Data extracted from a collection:
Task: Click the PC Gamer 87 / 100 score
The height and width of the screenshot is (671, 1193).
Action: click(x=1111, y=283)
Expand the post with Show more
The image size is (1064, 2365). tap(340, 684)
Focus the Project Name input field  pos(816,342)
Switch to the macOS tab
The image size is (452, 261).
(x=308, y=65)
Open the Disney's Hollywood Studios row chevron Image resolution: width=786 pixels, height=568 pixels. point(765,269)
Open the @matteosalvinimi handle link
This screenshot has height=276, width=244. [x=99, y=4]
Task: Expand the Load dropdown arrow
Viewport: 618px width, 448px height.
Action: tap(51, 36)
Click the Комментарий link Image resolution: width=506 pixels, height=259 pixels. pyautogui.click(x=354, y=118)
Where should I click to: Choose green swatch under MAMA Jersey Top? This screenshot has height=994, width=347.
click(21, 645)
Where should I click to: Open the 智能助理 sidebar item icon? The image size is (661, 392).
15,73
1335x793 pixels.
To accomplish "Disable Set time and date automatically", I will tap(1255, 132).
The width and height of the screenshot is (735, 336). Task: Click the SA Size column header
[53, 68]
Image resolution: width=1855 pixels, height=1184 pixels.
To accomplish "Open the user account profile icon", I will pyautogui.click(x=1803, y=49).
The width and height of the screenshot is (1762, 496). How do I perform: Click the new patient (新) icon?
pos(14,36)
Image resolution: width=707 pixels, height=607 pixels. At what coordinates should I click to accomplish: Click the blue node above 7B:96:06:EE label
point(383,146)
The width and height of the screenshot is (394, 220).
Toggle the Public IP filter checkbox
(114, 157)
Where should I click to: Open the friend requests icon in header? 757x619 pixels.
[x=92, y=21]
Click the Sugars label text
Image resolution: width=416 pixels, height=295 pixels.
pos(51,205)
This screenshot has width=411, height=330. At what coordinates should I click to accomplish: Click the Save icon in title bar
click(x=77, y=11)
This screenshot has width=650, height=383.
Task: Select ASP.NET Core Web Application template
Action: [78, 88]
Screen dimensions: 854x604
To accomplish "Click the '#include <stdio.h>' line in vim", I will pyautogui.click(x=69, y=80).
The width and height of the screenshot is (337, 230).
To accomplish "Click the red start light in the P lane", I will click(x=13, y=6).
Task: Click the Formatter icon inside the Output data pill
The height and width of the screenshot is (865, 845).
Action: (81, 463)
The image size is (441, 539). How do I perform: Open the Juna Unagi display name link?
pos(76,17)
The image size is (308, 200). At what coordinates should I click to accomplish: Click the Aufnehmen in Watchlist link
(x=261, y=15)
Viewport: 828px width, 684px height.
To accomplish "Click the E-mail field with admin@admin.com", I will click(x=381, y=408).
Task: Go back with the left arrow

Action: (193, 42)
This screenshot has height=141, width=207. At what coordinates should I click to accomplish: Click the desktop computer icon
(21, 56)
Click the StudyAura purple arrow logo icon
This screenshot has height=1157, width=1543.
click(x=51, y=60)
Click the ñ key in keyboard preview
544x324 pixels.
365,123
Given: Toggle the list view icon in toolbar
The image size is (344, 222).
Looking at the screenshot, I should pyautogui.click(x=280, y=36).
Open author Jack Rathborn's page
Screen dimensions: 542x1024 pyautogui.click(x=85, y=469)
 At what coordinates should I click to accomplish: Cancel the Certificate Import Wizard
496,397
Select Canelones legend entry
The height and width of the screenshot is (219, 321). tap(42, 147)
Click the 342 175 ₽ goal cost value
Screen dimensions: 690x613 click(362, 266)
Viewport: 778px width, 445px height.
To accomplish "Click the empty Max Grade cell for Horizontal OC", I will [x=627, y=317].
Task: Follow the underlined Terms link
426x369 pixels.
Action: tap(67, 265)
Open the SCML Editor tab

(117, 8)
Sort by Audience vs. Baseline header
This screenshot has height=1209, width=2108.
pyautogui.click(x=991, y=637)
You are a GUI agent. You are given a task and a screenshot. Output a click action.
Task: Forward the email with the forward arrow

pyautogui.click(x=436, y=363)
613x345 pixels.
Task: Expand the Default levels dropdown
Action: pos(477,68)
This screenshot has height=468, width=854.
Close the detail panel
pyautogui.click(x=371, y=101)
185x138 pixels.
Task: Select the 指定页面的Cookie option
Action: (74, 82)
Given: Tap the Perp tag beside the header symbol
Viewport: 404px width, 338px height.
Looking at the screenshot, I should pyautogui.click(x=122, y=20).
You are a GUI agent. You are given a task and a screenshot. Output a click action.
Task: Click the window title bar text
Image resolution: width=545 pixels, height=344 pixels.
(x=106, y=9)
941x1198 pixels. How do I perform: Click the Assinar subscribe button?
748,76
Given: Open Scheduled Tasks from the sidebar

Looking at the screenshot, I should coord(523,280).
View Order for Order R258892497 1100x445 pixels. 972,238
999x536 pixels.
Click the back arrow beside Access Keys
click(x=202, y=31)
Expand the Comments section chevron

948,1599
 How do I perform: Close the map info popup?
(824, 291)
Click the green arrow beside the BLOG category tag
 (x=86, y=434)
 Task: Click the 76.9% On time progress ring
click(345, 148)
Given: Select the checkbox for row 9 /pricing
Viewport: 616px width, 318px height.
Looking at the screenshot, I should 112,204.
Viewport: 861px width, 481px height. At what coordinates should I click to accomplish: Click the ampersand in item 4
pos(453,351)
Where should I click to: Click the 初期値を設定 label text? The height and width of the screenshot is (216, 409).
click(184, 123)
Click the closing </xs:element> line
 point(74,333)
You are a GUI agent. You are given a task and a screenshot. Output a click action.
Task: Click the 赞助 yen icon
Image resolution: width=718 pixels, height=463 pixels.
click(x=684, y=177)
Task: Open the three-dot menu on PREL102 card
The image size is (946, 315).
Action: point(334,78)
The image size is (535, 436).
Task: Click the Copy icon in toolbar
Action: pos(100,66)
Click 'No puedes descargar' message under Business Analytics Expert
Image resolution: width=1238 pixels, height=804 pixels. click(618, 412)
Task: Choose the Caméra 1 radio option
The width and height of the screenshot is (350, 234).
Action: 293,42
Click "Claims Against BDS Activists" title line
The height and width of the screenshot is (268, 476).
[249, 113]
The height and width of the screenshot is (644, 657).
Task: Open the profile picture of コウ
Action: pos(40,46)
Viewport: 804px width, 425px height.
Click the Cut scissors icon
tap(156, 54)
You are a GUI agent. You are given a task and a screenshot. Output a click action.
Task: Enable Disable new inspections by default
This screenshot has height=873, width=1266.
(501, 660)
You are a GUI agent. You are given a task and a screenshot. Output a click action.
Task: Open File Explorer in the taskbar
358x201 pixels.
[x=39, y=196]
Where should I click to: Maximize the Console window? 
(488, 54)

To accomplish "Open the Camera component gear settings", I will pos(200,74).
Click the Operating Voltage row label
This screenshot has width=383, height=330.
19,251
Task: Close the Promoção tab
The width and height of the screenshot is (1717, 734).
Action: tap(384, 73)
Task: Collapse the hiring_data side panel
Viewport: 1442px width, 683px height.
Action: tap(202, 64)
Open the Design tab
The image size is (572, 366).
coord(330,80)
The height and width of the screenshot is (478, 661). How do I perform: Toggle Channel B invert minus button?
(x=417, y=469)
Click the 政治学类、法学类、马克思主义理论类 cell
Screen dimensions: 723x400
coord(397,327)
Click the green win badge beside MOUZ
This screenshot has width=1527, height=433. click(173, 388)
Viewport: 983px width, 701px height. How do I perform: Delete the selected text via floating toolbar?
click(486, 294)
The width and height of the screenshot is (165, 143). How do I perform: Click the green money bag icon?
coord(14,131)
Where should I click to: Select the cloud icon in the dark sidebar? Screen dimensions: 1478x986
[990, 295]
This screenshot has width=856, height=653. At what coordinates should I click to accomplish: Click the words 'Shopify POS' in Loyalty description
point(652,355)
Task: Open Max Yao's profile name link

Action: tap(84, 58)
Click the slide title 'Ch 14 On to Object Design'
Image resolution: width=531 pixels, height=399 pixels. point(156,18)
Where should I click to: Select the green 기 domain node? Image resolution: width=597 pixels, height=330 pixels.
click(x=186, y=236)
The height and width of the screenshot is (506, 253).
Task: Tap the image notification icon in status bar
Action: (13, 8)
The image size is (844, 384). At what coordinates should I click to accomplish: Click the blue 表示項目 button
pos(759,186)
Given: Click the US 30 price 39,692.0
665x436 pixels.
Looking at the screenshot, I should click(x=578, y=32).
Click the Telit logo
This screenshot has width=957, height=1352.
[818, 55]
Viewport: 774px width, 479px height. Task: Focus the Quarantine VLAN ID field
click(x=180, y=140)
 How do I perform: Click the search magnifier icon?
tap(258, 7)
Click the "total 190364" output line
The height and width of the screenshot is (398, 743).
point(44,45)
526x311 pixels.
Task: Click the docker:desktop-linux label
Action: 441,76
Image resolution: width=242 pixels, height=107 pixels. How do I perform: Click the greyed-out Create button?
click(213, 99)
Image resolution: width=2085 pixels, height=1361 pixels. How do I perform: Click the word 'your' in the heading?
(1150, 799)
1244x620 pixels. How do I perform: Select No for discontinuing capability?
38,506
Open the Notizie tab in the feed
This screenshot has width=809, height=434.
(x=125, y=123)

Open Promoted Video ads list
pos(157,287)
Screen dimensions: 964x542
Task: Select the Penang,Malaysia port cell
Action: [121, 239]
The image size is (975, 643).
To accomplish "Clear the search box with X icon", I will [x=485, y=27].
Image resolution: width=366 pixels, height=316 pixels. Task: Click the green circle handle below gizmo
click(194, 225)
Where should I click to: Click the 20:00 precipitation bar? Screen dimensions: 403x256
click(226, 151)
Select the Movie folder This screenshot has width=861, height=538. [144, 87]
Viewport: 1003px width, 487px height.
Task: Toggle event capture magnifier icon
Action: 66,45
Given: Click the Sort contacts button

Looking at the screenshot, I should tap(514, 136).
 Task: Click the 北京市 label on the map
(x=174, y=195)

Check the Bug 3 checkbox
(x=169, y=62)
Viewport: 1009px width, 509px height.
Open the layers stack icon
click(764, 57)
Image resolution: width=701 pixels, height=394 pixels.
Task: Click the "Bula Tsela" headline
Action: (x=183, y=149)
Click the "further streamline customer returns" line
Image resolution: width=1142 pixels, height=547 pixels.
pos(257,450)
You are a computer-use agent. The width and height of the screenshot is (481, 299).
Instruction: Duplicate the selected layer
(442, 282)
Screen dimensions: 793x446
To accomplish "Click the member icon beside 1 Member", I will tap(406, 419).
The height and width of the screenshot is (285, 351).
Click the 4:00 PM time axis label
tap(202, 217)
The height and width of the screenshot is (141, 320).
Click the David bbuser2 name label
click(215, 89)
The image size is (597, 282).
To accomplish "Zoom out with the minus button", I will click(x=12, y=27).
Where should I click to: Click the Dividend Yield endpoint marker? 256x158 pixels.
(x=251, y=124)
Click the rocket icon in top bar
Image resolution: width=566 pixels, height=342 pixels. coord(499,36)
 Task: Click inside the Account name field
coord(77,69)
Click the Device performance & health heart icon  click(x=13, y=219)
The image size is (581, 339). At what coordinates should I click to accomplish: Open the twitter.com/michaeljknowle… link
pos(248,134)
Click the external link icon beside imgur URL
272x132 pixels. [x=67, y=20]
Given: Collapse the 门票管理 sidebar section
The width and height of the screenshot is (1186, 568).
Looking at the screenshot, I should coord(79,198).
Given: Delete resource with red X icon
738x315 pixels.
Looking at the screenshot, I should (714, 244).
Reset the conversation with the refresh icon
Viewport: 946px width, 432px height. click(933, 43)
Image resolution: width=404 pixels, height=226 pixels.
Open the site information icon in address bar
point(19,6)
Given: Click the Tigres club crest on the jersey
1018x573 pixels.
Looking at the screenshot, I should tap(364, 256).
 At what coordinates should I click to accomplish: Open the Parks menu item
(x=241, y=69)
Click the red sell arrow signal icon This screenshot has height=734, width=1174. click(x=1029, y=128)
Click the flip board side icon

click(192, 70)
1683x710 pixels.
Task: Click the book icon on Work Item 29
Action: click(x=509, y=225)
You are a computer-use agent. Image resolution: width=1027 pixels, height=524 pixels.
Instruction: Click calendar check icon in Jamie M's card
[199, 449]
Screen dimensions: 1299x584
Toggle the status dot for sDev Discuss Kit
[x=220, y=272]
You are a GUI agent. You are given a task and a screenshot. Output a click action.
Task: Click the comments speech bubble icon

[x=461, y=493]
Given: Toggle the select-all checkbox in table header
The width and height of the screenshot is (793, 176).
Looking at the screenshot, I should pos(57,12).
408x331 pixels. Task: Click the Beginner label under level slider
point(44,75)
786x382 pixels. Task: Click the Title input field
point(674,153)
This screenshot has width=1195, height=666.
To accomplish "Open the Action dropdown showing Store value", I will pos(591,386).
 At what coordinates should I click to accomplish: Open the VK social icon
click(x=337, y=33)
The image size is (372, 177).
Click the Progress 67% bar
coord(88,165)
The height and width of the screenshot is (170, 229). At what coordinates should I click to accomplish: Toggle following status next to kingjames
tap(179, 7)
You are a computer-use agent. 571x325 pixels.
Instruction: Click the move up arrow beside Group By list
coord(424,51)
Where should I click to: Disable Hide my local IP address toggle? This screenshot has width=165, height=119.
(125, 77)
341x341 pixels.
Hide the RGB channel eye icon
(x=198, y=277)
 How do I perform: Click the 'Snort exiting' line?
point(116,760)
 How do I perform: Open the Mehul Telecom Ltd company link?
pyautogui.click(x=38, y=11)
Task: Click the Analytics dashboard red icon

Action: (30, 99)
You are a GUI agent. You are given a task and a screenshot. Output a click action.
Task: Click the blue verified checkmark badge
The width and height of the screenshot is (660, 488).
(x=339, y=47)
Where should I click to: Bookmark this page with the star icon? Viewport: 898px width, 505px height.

■ To do ■
In the records above, find every line that contains the word "Collapse" and copy it.

■ Result for this task ■
Task: Collapse the hiring_data side panel
Given: Collapse the 门票管理 sidebar section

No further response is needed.